If you think companies are more committed to diversity than ever before, you’re probably right. We certainly hear a lot more talk about the importance of diversity — and equality — these days. But does that mean we’re any closer to achieving equal pay for equal work? Not really, and black women — and their families — in particular are paying a huge price for it.
On average, black women in the U.S. are paid 39 percent less than white men and 21 percent less than white women, according to the Institute for Women’s Policy Research (IWPR). Compared to white men and women and even men of color, women of color are also among the least likely to hold managerial positions (12 percent vs 27 percent for white women, 45 percent for white men, and 17 percent for men of color).

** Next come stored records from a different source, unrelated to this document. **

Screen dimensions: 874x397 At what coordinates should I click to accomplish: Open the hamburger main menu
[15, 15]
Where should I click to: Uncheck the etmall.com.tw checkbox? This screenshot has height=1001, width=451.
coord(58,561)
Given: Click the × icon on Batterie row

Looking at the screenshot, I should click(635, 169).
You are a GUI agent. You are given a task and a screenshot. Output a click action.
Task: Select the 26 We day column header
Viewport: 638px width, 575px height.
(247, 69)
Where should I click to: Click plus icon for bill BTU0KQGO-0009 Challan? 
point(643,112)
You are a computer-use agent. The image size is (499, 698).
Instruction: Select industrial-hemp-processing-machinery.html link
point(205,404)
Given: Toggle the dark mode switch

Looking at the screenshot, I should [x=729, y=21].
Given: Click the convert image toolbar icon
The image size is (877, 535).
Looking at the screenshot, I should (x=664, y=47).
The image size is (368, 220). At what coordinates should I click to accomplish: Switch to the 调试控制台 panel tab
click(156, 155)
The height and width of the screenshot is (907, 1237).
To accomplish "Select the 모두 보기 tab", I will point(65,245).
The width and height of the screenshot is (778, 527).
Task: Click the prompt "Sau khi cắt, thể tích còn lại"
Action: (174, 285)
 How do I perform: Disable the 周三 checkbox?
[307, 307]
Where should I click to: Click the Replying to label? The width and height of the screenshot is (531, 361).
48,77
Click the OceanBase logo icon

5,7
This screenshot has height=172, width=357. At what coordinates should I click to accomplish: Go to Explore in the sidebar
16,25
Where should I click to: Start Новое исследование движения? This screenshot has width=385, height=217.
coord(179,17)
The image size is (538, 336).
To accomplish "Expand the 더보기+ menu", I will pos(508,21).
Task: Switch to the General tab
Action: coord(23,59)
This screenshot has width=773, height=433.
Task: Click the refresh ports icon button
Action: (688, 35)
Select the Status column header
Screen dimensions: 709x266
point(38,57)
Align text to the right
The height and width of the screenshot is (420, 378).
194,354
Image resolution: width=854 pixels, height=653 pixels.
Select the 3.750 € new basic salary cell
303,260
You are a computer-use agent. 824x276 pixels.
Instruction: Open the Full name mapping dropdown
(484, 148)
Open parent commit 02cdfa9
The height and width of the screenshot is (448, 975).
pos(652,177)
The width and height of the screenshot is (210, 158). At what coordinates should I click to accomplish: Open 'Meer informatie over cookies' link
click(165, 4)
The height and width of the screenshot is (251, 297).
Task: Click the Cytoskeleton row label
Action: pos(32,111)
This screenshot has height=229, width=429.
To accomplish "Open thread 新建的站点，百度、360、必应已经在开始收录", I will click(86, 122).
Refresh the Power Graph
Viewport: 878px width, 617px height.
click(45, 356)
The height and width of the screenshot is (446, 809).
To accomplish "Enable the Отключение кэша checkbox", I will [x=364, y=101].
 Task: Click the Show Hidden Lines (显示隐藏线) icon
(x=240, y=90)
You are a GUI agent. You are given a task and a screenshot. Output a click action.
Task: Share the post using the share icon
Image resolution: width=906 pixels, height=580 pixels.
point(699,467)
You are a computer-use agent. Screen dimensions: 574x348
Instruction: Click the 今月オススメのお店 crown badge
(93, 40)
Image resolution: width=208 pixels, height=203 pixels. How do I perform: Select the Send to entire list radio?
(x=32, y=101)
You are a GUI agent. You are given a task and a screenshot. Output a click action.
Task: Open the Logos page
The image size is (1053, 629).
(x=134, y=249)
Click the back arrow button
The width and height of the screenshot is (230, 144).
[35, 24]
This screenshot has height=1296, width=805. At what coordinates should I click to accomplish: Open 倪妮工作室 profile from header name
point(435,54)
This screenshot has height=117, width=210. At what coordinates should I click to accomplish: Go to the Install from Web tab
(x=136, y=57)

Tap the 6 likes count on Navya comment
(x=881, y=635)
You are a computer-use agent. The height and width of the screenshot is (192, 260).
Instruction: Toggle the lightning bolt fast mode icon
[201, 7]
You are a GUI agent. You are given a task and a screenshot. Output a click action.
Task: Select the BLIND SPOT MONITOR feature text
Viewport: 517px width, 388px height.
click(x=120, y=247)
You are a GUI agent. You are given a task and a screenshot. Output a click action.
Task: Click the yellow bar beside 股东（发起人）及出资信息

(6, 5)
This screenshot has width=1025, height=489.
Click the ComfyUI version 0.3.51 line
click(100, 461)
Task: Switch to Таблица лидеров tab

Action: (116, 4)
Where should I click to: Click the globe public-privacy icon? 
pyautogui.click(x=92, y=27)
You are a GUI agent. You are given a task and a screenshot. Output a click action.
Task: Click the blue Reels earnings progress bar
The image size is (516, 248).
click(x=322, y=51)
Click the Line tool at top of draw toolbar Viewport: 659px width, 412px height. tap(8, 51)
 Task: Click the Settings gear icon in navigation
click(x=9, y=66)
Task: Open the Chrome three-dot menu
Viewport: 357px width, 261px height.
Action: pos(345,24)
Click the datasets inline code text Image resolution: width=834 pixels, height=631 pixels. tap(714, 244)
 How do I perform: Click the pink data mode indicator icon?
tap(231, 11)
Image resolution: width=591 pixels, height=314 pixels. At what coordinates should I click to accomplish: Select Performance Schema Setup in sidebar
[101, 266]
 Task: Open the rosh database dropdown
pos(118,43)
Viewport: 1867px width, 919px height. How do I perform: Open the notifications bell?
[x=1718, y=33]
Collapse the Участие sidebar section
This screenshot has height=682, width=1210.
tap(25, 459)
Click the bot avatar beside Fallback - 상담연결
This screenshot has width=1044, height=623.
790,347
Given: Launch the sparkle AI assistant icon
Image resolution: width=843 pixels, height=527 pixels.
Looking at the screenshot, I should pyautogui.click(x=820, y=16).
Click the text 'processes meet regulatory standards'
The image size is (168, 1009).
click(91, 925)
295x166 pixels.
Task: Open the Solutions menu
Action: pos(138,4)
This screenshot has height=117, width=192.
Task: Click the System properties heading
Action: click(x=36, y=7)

To put this in perspective, Lean In, the organization co-founded by Facebook COO Sheryl Sandberg to empower working women, describes it this way: Black women had to work all of 2018 and until August 22, 2019 (Black Women’s Equal Pay Day) just to catch up with what white men earned in 2018 alone.
In fact when Lean In showed a group of black women what white men earned on average for the same job, they weren’t just flabbergasted, they jumped at the chance to point out all the things they would do with the earnings if their pay was on par. From finally buying a house (or in some cases, two houses), to saving for their child’s education, there was no shortage of ways the extra money could change their family’s lives.
“While many Americans don’t realize the pay gap for black women exists, black women and their families certainly feel the effects,” says Lean In co-founder Rachel Thomas.
Given that more than 80 percent of black mothers are the main breadwinners for their households, according to IWPR, this staggering pay gap impacts families’ ability to buy groceries, pay for childcare, invest in their children’s education, and more. If the wage gap were actually eliminated, here are just a few of the things a black woman working full time, year-round would have enough money to pay for:
- Two and a half years of child care
- More than 2.6 additional years of tuition and fees for a four-year public university, or the full cost of tuition and fees for a two-year community college
- Nearly 17 additional months of premiums for employer-based health insurance
- More than three years’ worth of food for her family
Believe it or not, the gap rises for black women who earn bachelor’s and advanced degrees, making some question whether it’s worth the sacrifice to their families.
There’s clearly a lot of work to do when it comes to leveling the playing field for black women at work, and until we do, American families will continue to pay the ultimate price.